幼い頃から気の強い癖に、癖にというかだからこそなのかも知れませんがとにかく臆病な子でして、ごろごろどしゃーんと轟く雷やばたばたと屋根を打つ大雨や、家を揺らす程ひゅうごうと吹き付ける風の音がすると、大きな丸い目を見開いてパニックを起こして走り回りだします。そんな時、飼い主である私はどうにか彼女を捕まえ膝に乗せ、落ち着かせようと狭い額をかりかりとかいてやり、耳の後ろから顎の下、そして背中や腹を大きく撫でてやりますと、まるで人間のような大きな溜息をひとつついてから、やっと目を瞑って香箱を作ります。
16年、私の膝枕は彼女のものでした。
自分の為に生きる欲は無く、依存出来る誰かもおらず、しかし命を絶つ勇気も無いまま惰性で生きていた私が、ちびで痩せっぽちなのにプライドだけは一丁前の彼女と暮らし始め、人生に対する多少の執着を貰ってから16年。キッチンに立つ飼い主の背中を駆け上がり肩の上でメニューのチェックをしたり、寒いからと床に入った飼い主の首の上で丸くなり息苦しくさせ起こしたり、不細工に育つだろうと楽しみにしていた飼い主の期待を裏切って結構な美猫になったり、飼い主の好物であるイカの燻製をその手から叩き落したり、夜に脱走し大捜索させお隣の納戸の隅で怖くて固まっていたところを発見させ飼い主が楽しみにしていたビューティフルライフ最終回を見逃す破目にさせたり、お腹にビー球大の腫瘍を作って飼い主を冷や冷やさせたり、まだまだ山程ありますが、そんな16年でした。

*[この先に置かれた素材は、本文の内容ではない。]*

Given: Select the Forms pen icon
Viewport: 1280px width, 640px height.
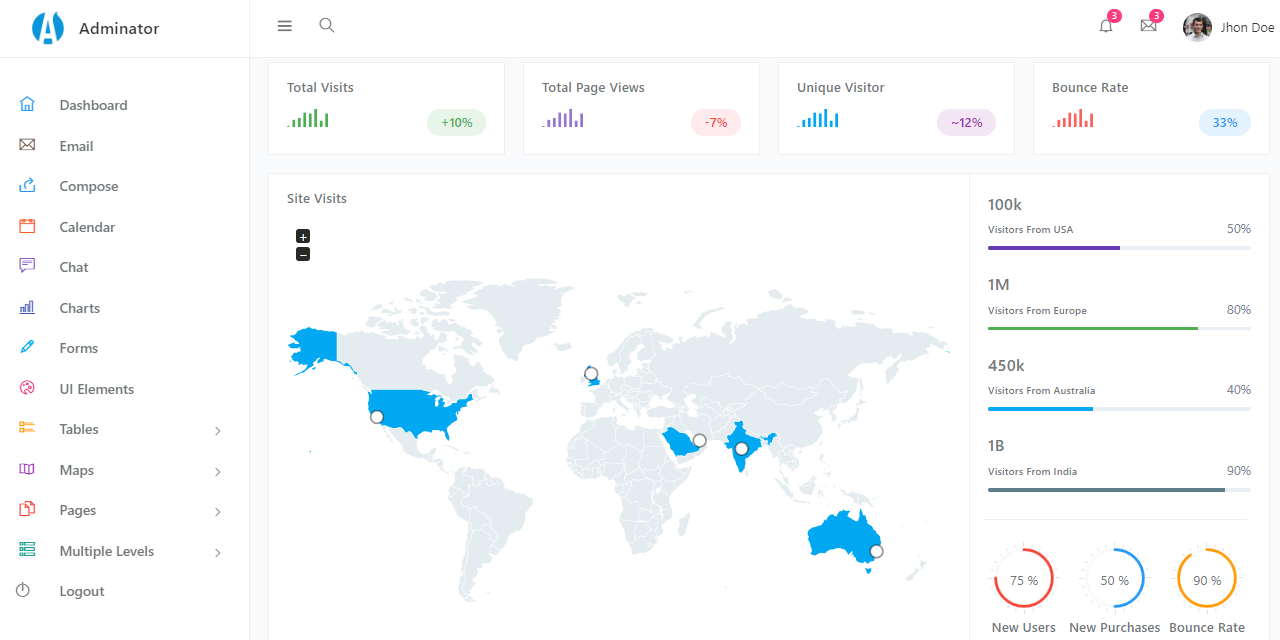Looking at the screenshot, I should (x=27, y=347).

夕方、日も伸びてまだまだ空の明るい頃、強い風は古い家に容赦なくぶち当たってはひゅうごうと唸っていましたが、彼女は珍しくとても静かでした。パニックを起こすでもなく走り回るでもなく、古い家はこれだから困るとでも言っているようなうにゃうにゃという文句を言うでもなく膝の上で大人しくしているのですが、幾ら撫でられても喉を鳴らすでもなく、伸ばしたままの腕は硬くいつものように閉じて開いてを繰り返す仕草をすることもなく、その柔らかさに飼い主が顔を埋めると迷惑そうに渋い顔になる腹は二度と上下することはありません。食事を摂らず子猫用のミルクも水も吐き出し、よたよたと歩く様から明らかにその日は近いと感じた私がもう治療はせずこの家で穏やかに終わらせようと決意してから三日目、もしかしたら彼女は延命を望んでいたかもしれません。だからこの結末は、私のエゴが引き起こしたものです。何が幸いなのか今まで幸せだったのか、猫の言葉を解せない飼い主はエゴで動くしかありませんでした。
ちっぽけな人間と更にちっぽけな猫のことなんざ眼中無いと主張するように、相も変わらず風がくるくると暴れる中、いつもならそうすると怒る彼女をここぞとばかりにぎゅうと抱きしめます。嗚呼軽い、固い、冷たい。決して良い飼い主では無かった私には、それが例え憶測だとしても、彼女が幸せだったとは口に出来ませんが。
数時間経ち風も止んだ静かな夜を迎え、思います。
少なくともこの16年、私は彼女と暮らせてとても幸せでした。